== What to do ==
Word for word, set down every line of the entries below from the line with "yapay zeka (44, 1776)" to the line with "merve kutan (111, 1692)", including both, and no other line.

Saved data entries
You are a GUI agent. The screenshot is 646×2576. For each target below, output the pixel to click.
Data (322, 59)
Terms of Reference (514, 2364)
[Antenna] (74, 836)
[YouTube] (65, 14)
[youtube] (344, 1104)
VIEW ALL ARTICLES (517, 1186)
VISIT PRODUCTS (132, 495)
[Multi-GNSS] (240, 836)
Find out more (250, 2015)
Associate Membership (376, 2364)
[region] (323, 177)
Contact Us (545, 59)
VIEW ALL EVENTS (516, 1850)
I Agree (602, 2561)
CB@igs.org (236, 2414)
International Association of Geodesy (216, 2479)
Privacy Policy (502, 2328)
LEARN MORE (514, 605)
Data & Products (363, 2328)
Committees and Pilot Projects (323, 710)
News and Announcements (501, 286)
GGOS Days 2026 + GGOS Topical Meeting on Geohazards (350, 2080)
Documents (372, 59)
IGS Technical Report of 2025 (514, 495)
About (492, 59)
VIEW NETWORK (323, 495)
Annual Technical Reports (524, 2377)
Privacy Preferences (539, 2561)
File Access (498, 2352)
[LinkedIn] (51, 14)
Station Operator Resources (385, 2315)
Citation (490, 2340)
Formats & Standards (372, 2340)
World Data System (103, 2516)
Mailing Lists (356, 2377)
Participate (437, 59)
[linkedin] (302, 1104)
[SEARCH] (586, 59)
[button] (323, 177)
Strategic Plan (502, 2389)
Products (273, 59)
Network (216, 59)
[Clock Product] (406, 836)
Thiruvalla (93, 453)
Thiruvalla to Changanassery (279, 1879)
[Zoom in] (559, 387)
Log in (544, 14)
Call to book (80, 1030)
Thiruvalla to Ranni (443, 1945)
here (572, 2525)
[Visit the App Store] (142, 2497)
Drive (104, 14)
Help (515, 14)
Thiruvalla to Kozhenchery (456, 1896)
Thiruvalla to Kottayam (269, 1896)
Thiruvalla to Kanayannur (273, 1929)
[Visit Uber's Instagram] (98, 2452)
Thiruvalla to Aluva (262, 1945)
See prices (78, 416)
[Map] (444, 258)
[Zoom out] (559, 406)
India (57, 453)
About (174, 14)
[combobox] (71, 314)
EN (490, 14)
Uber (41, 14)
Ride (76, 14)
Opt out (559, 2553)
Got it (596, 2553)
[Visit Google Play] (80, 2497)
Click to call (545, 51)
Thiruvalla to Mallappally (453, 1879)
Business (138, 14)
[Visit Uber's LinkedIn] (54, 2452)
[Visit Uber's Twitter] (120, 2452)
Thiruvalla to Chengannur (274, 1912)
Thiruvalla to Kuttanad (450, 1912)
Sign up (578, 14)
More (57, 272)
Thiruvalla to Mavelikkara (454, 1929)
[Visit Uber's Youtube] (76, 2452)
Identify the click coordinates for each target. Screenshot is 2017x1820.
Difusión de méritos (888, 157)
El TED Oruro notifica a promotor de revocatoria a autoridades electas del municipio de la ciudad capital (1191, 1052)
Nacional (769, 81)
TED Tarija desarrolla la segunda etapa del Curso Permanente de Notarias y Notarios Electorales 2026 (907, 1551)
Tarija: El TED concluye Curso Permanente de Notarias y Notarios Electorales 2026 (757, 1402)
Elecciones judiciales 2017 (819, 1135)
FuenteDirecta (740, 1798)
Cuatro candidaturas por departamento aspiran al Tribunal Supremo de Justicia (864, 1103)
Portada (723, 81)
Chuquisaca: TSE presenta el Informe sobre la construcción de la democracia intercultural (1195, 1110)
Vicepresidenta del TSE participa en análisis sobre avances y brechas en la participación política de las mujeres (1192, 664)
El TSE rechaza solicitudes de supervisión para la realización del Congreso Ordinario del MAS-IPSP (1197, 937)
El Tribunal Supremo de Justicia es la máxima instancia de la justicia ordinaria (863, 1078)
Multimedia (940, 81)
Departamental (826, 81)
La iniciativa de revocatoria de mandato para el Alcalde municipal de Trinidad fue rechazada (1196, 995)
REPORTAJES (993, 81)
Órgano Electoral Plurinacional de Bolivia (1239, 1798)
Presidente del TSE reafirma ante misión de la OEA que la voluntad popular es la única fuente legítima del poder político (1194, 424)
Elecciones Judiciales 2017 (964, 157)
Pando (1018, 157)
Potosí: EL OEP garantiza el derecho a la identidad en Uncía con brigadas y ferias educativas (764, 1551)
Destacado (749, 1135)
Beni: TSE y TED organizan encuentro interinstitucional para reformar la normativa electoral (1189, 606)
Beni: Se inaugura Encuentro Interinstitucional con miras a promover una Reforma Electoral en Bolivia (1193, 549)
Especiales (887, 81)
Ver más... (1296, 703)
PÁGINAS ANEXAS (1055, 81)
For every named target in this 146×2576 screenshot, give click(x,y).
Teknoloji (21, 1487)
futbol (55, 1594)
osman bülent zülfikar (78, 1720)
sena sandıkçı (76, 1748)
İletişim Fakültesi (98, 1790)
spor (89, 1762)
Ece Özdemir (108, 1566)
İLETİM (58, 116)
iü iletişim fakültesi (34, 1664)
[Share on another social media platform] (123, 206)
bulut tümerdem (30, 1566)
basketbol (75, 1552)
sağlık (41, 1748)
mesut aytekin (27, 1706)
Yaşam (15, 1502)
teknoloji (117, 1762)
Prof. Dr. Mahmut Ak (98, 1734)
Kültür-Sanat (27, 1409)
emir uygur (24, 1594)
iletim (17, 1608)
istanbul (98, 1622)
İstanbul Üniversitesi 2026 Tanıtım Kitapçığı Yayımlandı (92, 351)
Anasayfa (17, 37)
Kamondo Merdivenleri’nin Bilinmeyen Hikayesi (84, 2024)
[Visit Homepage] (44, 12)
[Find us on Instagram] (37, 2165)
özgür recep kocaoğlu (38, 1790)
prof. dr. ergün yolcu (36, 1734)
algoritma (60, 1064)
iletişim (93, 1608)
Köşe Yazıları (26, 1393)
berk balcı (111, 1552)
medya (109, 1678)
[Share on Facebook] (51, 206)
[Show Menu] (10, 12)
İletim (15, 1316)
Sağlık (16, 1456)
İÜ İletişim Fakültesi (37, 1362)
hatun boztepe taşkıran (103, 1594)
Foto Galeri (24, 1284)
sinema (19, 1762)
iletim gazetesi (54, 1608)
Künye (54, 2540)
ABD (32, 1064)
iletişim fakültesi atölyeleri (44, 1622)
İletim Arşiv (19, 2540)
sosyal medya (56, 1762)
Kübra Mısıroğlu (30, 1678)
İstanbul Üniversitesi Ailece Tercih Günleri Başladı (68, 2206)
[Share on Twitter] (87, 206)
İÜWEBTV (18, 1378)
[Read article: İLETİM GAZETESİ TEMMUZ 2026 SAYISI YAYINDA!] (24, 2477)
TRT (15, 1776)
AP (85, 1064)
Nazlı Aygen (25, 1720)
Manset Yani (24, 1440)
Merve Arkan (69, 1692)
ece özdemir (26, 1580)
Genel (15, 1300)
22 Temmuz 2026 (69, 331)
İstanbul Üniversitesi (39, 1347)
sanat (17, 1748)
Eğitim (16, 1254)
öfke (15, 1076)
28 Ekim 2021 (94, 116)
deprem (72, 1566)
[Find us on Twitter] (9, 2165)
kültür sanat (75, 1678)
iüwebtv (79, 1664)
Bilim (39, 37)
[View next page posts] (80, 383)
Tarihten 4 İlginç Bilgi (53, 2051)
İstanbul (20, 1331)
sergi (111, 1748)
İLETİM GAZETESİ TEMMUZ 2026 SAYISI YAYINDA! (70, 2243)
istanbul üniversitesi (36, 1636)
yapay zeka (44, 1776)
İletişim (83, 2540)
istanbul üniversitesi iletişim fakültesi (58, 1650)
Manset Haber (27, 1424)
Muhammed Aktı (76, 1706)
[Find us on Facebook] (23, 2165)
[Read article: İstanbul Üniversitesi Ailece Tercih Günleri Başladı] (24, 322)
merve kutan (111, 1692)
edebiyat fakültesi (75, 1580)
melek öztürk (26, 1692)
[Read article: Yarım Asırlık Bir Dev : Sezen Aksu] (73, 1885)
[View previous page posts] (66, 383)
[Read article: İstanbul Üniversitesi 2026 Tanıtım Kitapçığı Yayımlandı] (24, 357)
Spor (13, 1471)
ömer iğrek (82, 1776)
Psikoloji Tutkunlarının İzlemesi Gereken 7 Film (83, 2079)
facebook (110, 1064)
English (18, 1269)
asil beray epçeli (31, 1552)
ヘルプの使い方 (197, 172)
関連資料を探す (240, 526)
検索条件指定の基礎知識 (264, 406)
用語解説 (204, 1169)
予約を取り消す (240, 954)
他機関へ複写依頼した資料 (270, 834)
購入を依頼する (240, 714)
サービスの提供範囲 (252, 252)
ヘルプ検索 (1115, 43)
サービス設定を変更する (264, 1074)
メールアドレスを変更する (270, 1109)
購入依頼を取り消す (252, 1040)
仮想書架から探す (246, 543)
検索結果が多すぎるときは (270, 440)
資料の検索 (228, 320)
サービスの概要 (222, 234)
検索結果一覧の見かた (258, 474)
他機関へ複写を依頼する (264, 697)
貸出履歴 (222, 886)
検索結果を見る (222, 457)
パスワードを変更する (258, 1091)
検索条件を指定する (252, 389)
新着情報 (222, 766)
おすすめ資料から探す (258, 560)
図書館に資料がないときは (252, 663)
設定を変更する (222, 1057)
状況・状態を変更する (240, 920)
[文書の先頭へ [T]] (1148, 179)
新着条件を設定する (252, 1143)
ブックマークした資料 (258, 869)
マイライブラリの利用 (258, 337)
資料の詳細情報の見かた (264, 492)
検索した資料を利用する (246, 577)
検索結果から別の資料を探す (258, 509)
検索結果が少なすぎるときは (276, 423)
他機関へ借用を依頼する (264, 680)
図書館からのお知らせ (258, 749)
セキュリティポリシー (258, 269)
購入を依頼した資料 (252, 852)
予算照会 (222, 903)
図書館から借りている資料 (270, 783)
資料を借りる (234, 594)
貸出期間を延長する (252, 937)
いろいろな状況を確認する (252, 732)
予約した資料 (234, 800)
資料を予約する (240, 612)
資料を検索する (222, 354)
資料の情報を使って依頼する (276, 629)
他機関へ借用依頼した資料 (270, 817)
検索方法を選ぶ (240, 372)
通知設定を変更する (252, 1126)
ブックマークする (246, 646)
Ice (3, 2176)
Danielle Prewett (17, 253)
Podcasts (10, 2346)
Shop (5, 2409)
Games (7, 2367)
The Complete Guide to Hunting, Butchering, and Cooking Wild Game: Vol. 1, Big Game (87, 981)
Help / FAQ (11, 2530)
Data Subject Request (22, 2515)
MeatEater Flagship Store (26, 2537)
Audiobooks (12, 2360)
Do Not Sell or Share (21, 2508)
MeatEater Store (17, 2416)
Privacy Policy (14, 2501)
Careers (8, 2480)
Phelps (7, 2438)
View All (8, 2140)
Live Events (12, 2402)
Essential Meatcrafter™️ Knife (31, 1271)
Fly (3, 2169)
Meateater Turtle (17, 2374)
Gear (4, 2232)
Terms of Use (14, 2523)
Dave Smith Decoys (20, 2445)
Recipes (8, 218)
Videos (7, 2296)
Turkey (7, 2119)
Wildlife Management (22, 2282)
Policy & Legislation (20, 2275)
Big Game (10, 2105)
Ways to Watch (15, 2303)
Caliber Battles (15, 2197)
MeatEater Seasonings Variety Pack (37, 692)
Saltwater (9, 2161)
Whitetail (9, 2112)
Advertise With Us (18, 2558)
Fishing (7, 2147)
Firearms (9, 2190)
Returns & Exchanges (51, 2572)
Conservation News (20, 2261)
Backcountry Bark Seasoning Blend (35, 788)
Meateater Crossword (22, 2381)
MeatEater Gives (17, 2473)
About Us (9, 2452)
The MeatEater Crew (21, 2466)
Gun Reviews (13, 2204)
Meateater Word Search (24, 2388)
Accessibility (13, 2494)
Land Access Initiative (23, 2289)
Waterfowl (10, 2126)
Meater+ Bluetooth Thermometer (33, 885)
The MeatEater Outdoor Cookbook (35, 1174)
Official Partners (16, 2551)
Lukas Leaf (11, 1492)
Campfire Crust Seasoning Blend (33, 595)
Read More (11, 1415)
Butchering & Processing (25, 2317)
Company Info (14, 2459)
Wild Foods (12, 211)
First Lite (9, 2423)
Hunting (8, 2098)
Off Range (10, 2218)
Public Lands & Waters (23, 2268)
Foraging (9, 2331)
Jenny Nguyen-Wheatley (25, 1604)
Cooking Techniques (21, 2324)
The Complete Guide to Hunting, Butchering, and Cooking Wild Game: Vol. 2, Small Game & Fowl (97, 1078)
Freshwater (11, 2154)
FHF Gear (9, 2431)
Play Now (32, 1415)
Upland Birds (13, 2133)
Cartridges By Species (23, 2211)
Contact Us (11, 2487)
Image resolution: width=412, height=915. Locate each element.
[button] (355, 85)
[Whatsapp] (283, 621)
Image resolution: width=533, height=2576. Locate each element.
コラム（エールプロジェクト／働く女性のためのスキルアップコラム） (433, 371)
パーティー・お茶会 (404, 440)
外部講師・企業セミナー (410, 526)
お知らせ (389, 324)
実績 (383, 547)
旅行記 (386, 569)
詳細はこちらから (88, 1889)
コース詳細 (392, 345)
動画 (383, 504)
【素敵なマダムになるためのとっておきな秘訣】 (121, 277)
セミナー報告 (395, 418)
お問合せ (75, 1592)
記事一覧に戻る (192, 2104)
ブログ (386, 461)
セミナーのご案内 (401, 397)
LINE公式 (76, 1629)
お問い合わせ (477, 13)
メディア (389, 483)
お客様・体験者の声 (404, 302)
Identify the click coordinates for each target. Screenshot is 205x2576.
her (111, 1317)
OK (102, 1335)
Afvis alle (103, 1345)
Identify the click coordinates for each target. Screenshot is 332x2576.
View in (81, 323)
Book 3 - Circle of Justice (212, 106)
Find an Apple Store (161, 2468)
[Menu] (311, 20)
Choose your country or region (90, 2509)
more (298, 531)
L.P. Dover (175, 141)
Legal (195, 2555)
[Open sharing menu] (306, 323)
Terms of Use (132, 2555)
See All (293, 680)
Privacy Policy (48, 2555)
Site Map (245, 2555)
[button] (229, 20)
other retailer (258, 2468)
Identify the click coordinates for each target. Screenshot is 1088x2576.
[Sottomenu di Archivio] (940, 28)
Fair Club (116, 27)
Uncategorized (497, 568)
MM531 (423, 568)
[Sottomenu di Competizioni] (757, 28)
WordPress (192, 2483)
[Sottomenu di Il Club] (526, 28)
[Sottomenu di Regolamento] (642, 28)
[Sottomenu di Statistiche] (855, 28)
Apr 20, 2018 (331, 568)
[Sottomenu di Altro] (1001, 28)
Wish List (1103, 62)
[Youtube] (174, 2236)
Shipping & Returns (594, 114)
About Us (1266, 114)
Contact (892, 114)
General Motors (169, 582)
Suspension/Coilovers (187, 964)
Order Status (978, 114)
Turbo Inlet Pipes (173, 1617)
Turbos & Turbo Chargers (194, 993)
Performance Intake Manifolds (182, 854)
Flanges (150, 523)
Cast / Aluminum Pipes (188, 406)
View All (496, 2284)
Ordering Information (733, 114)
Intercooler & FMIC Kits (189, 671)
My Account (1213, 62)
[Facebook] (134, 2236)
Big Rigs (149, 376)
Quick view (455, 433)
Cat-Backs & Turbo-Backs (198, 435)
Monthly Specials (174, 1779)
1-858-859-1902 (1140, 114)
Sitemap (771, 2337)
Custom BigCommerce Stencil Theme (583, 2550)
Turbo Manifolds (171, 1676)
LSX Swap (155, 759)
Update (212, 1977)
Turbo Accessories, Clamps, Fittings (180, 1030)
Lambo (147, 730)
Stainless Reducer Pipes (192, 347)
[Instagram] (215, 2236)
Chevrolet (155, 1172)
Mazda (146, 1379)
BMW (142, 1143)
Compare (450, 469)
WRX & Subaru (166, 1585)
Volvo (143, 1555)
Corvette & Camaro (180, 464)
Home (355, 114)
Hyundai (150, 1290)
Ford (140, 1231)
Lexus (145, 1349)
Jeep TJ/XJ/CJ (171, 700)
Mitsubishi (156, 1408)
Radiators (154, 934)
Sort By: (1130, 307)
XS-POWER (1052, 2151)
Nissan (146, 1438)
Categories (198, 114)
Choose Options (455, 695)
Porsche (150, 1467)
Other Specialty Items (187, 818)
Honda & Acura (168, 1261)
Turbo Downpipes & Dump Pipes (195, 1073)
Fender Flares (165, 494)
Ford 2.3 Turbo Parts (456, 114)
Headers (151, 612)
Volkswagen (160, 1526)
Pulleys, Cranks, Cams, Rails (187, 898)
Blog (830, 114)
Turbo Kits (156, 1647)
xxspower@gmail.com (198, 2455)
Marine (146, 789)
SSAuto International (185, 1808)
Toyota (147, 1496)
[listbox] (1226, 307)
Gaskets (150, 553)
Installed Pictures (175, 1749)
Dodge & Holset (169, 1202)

== Solution for this problem ==
yapay zeka (44, 1776)
İletişim (83, 2540)
istanbul üniversitesi iletişim fakültesi (58, 1650)
Manset Haber (27, 1424)
Muhammed Aktı (76, 1706)
[Find us on Facebook] (23, 2165)
[Read article: İstanbul Üniversitesi Ailece Tercih Günleri Başladı] (24, 322)
merve kutan (111, 1692)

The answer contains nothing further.